→ Your instructions
Output as a Markdown table, with columns titled "Row" and "Line text", the part that begins with the line containing "The height and" and ends with the line containing "person-icon is located", both included, leaving out blank lines and all pictures.

→ Source data

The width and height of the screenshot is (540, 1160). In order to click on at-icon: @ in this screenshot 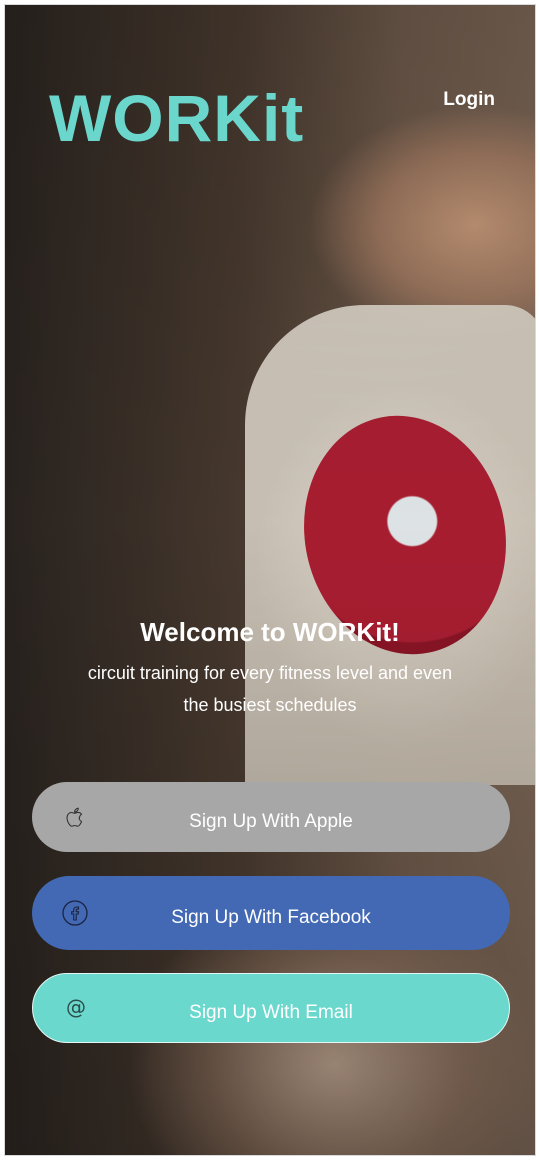, I will do `click(76, 1008)`.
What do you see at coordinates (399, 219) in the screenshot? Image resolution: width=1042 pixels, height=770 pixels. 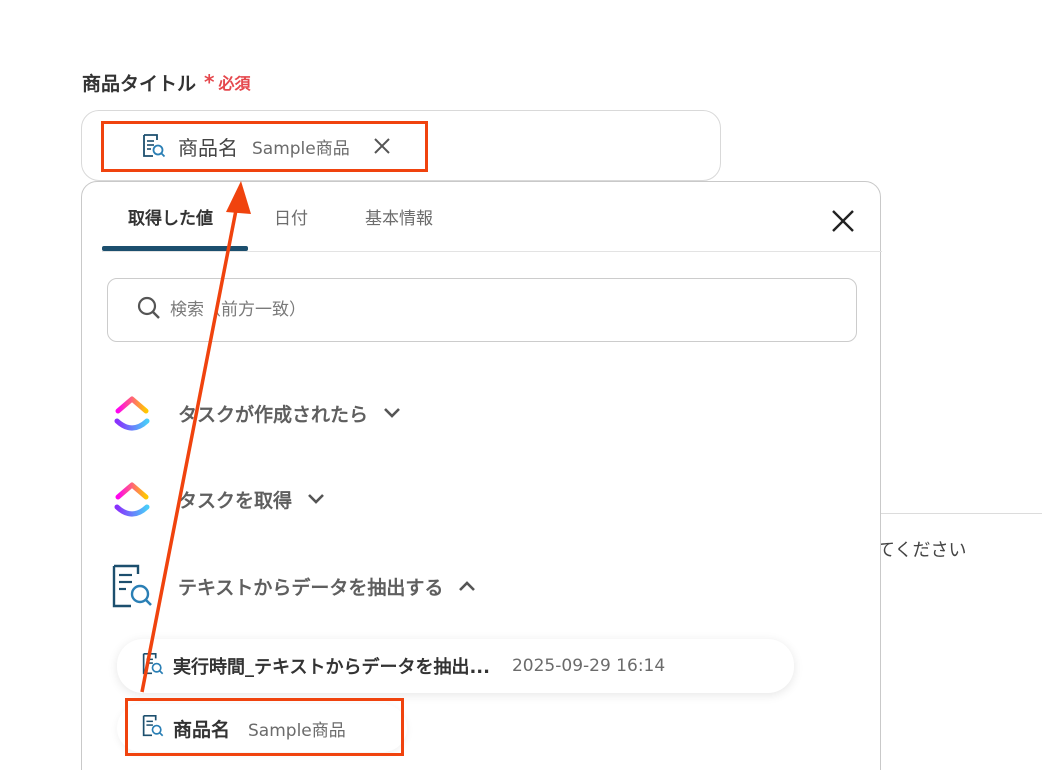 I see `tab-basic-info: 基本情報` at bounding box center [399, 219].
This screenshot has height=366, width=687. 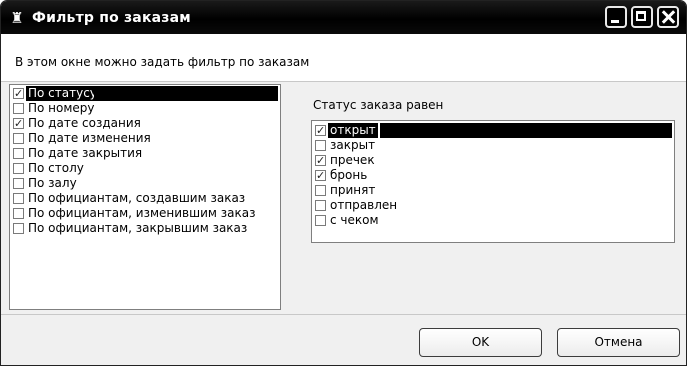 I want to click on item-label: пречек, so click(x=352, y=160).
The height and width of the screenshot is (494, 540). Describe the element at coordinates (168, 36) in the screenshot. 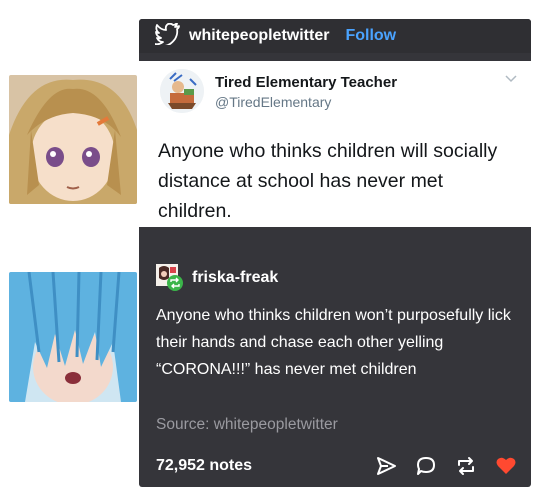

I see `twitter-bird-icon` at that location.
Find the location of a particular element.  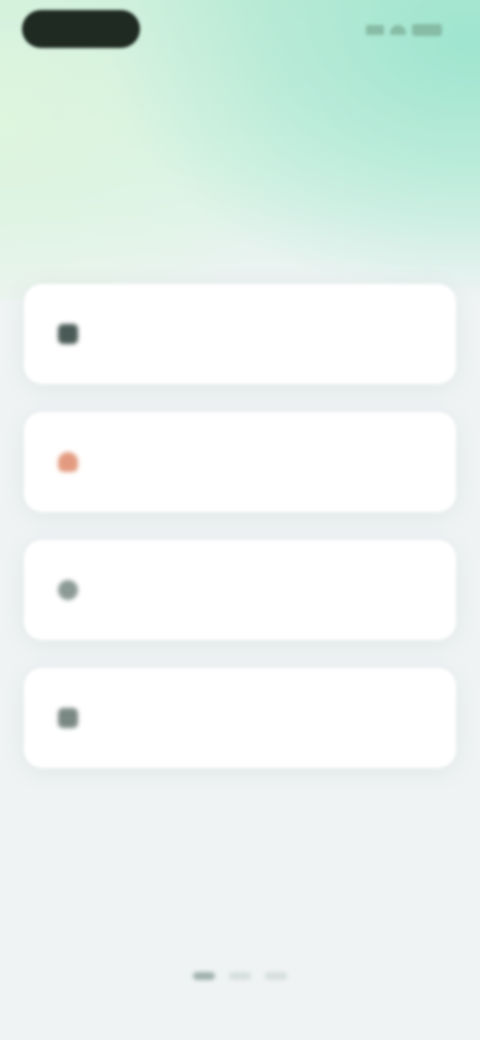

person-icon is located at coordinates (68, 590).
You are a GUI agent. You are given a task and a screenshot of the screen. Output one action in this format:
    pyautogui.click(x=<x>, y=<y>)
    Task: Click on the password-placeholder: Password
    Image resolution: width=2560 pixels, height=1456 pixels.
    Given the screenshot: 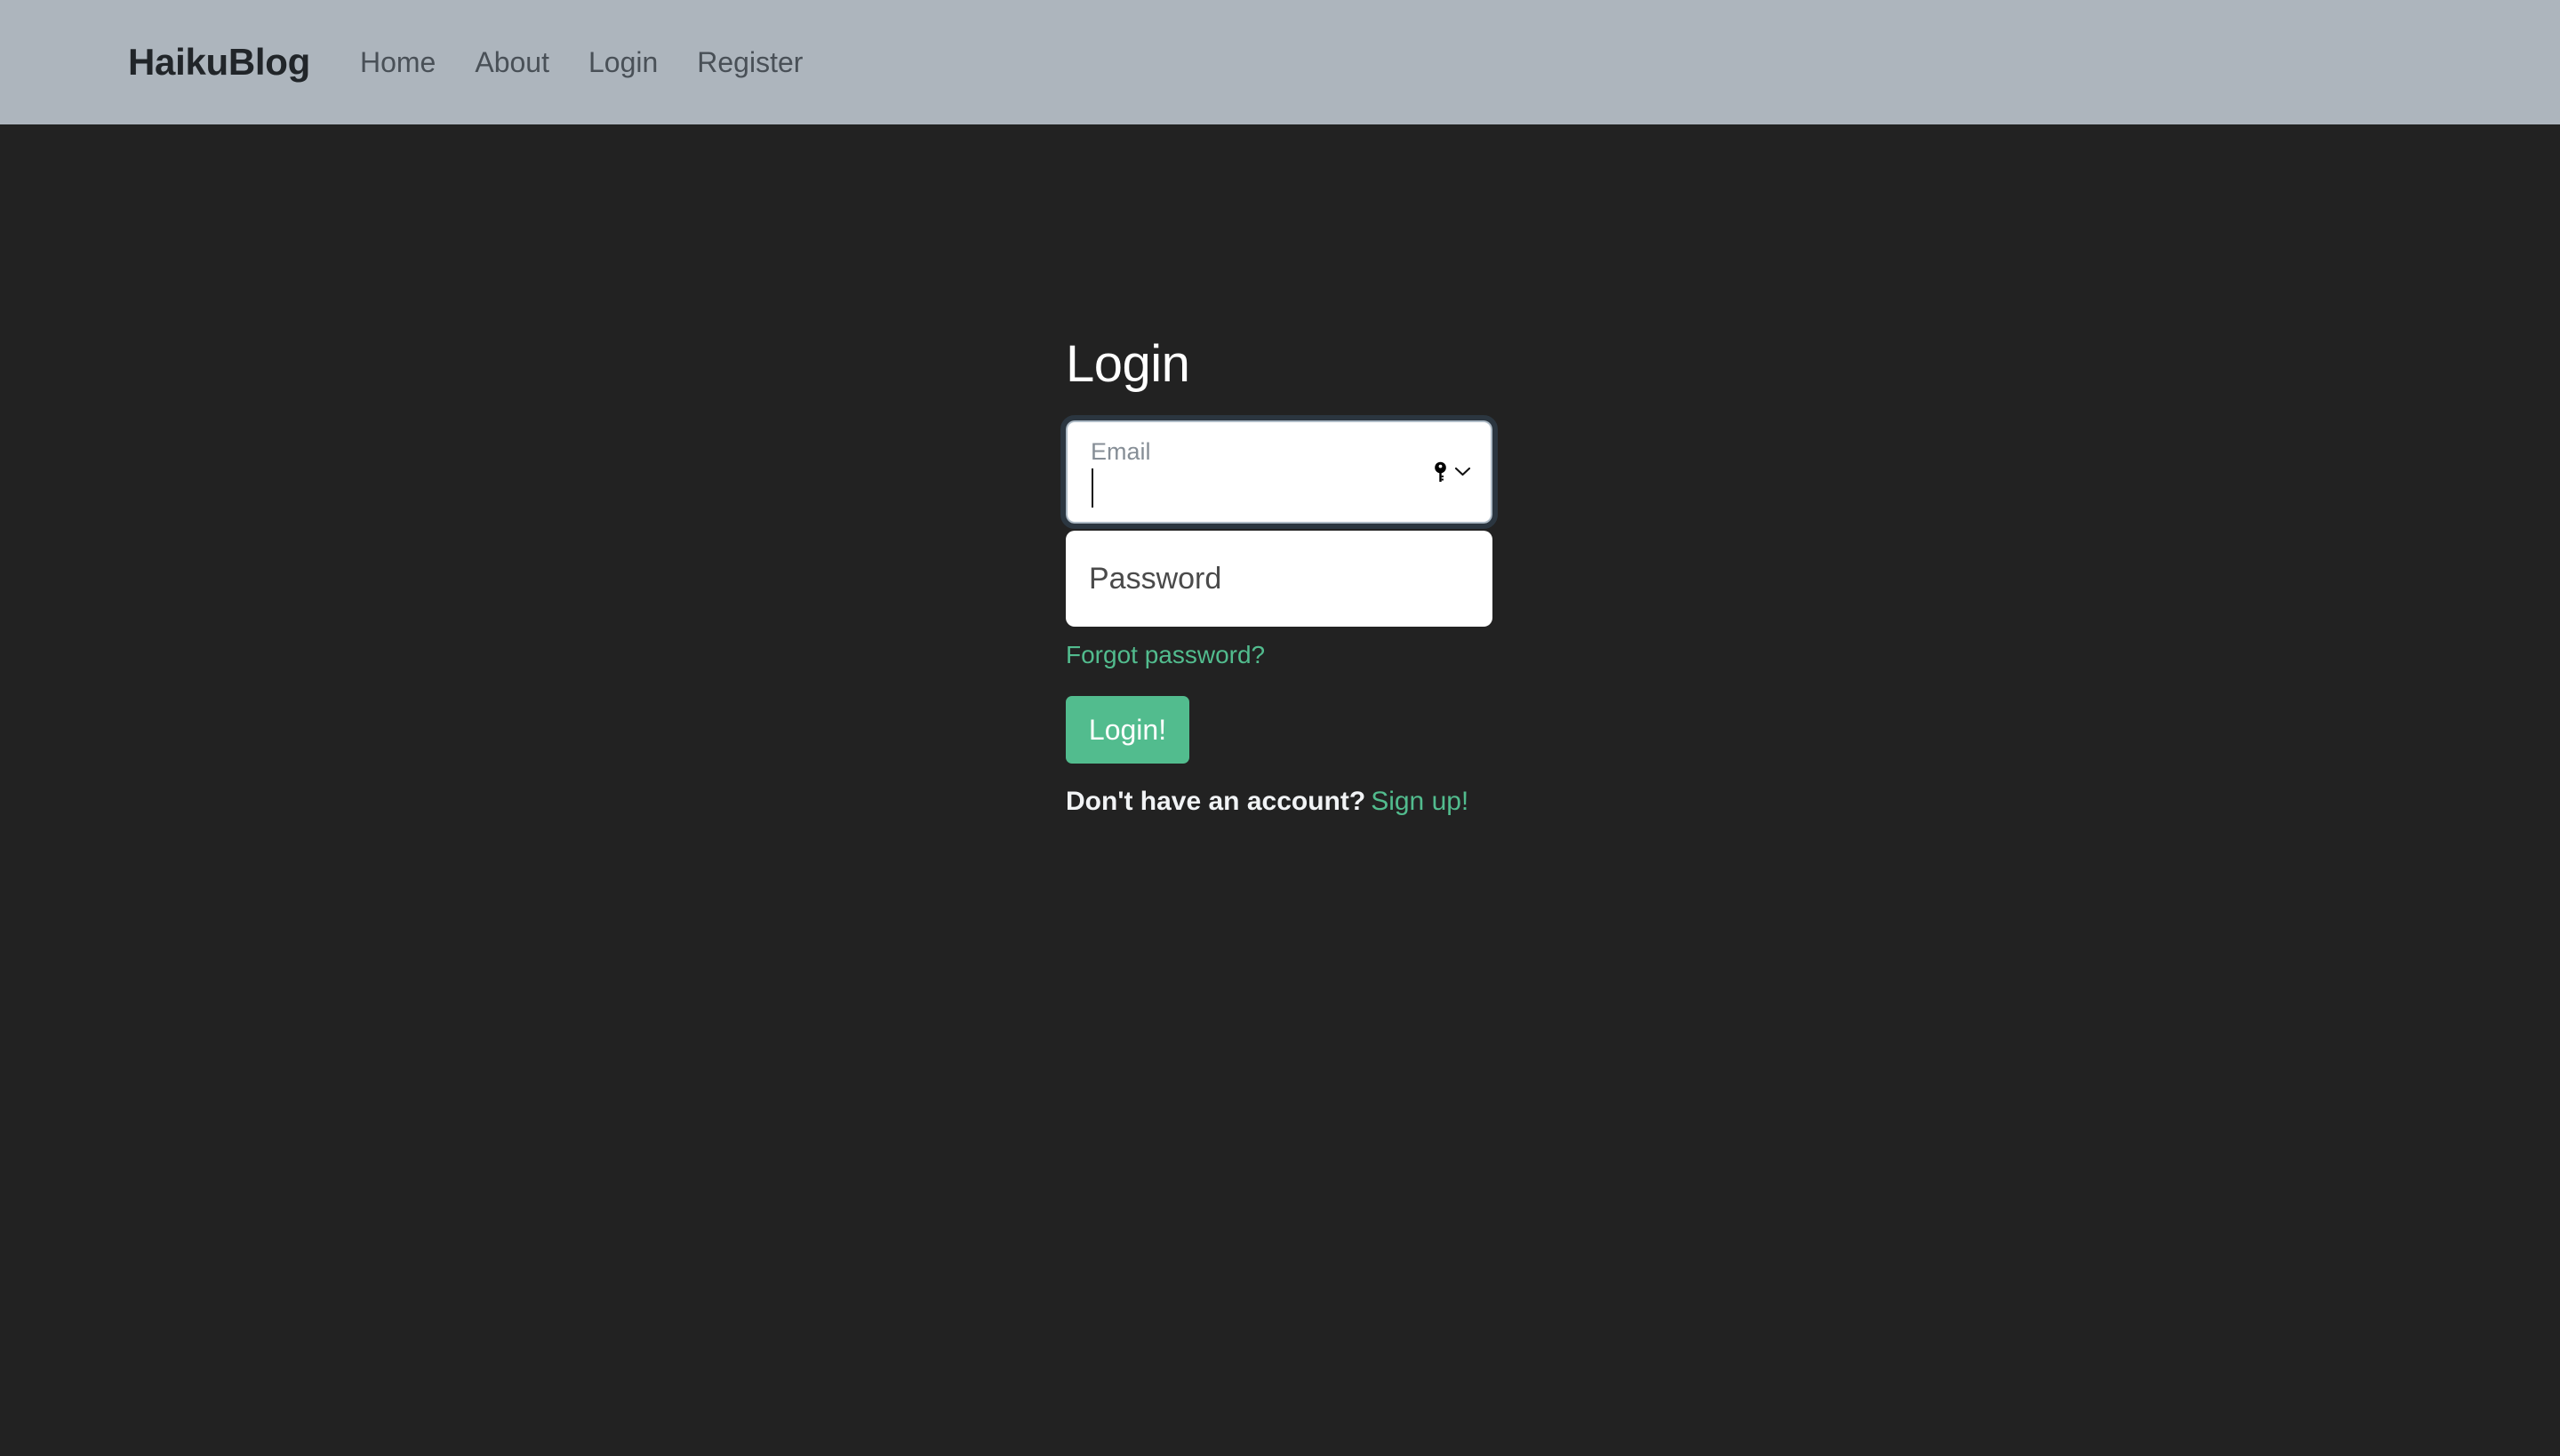 What is the action you would take?
    pyautogui.click(x=1156, y=578)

→ Solution to the problem
| Row | Line text |
|---|---|
| 1 | The height and width of the screenshot is (494, 540). Describe the element at coordinates (168, 36) in the screenshot.  |
| 2 | I see `twitter-bird-icon` at that location. |
| 3 | Find the location of a particular element.   |
| 4 | person-icon is located at coordinates (68, 590). |